Questions:
1. Reproduce the passage from "Workflow languages (Nextflow" up to and including "of computing environments." in the genomics workshop description.
2. Continue the genomics workshop description, picking up right after its last sentence.

Excerpt to read:
◆ ◆ ◆ ◆ ◆ ◆ ◆

CLIMB-BIG-DATA | Cloud Infrastructure for Genomics

Bioinformatics rely on a vast number of tools (packages, electronic notebooks, programming languages and their libraries) that bioinformaticians need to be able to install, manage and run. A growing challenge is represented by the organisation of data inputs and outputs – particularly as genomic datasets continue to expand.

This one-day training workshop will introduce key concepts and working modalities that address these challenges, which are rapidly being adopted in the industry, including:

Using containers (such as Docker and Singularity) – currently the easiest method for managing and deploying software, easier sharing of code, and higher reproducibility of the pipelines.
Workflow languages (Nextflow DSL2) – workflow managers provide a framework for running analyses. They intrinsically provide a degree of data provenance and are easy to re-run analyses with different datasets or parameters in a range of computing environments.
GNU/Linux command-line

Prerequisites

You will need a basic understanding of navigating the GNU/Linux command line. You should be able to use commands such as cd, ls cat, grep.

◆ ◆ ◆ ◆ ◆ ◆ ◆

Dataset section:

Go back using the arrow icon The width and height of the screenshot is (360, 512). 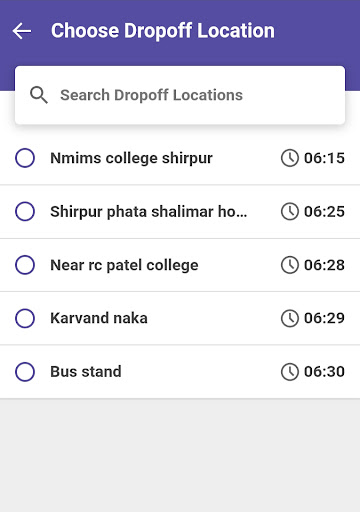(x=22, y=31)
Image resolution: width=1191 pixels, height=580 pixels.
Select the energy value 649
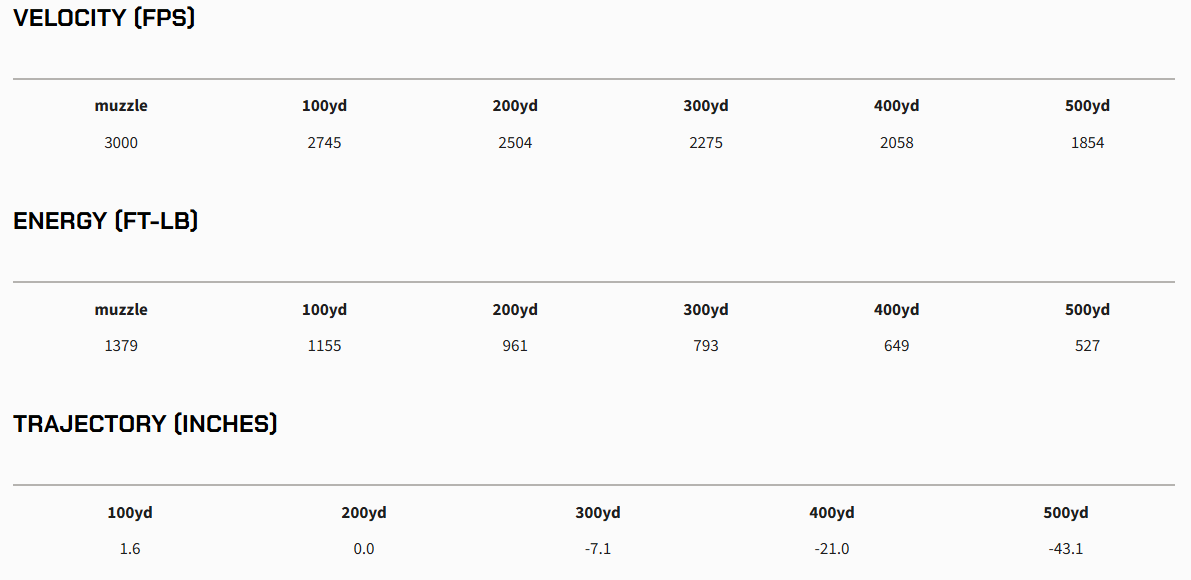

◆ ◆ ◆ ◆ ◆ ◆ ◆

Answer section:
1.
Workflow languages (Nextflow DSL2) – workflow managers provide a framework for running analyses. They intrinsically provide a degree of data provenance and are easy to re-run analyses with different datasets or parameters in a range of computing environments.

2.
You will need a basic understanding of microbial genomics.
You will need a stable internet connection and a web browser

Outcomes

By the end of the workshop,

You will learn how bioinformaticians organise their data and analysis.
You will learn how to deploy bioinformatics software through Linux containers.
You will be introduced to chaining bioinformatics software to run in a “pipeline” via NextFlow.
You will be introduced to writing your own workflows using existing NextFlow modules.
You will learn how to use these frameworks to run regular bioinformatics analyses such as assembling a microbial genome, creating a phylogenetic tree, and running basic genotyping.